De Colombiaanse president Gustavo Petro wordt beschuldigd van vermeende onregelmatige financiering van zijn verkiezingscampagne en de president hekelt een “staatsgreep”.
Petro, de eerste linkse president van het land, zei dat het een “willekeurige daad” was en riep “progressieve Colombianen” op om zich te mobiliseren tegen wat hij ziet als een poging om hem uit zijn ambt te zetten.
“We hebben te maken met willekeur: een administratief orgaan klaagt de president van de republiek aan. Dit is een openlijke schending van de grondwet. Het antwoord ligt bij de kracht van het volk. Ik nodig alle organen van het Historisch Pact uit om onmiddellijk bijeen te komen en de sociale krachten van het land om zich te verdedigen tegen de poging om de stem van het volk te negeren. De democratie is in nood (…) De zachte staatsgreep is begonnen”, aldus Petro op zijn X-account.

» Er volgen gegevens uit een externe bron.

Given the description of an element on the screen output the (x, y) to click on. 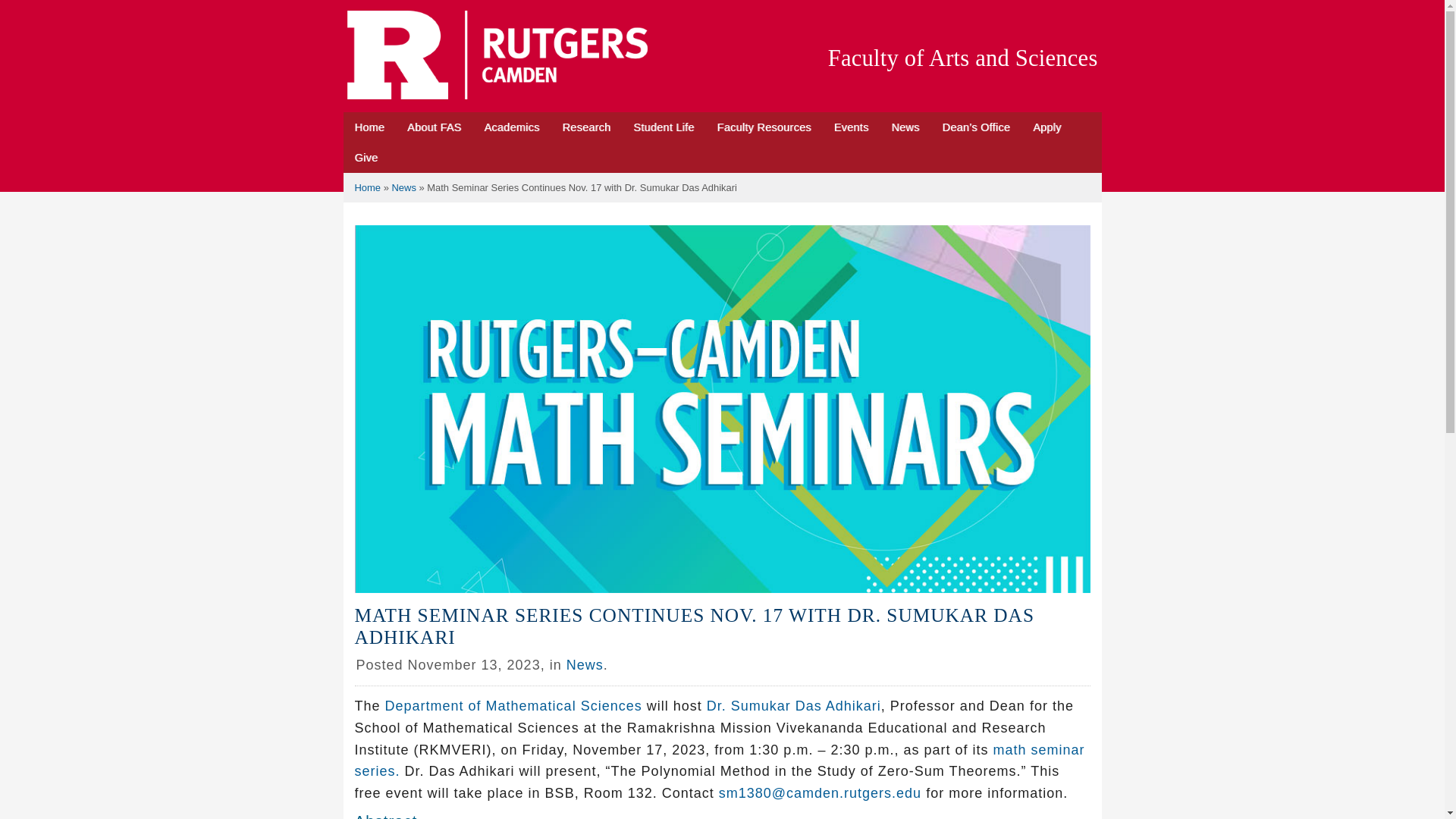
Student Life (662, 127)
About FAS (433, 127)
Academics (510, 127)
Events (851, 127)
Faculty Resources (764, 127)
Home (369, 127)
Go to Faculty of Arts and Sciences. (368, 187)
Go to News. (402, 187)
Faculty of Arts and Sciences (962, 58)
Research (585, 127)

Zijn uitspraken kwamen nadat de Nationale Kiesraad op 8 mei aankondigde het rapport te bestuderen van twee magistraten, Álvaro Hernán Prada en Benjamín Ortiz, die de president beschuldigen van onregelmatige financiering en schending van verkiezingsplafonds tijdens zijn campagne voor de Uitvoerende Macht in 2022.
Prada is een voormalig congreslid van de rechtse partij Centro Democrático en Ortiz was eerder secretaris-generaal van de CNE. Beiden roepen ook op tot vervolging van Ricardo Roa, Petro’s campagnemanager en president van Ecopetrol, het staatsoliebedrijf.
“De strijd tegen corruptie is een van de banieren waar ik mijn hele leven het meest voor gevochten heb”, is een van de zinnen die Petro uitsprak in zijn verdediging van de zaak, terwijl hij volhield dat de “Regering van de Verandering” aan de macht kwam om “rotte potten en pannen” bloot te leggen.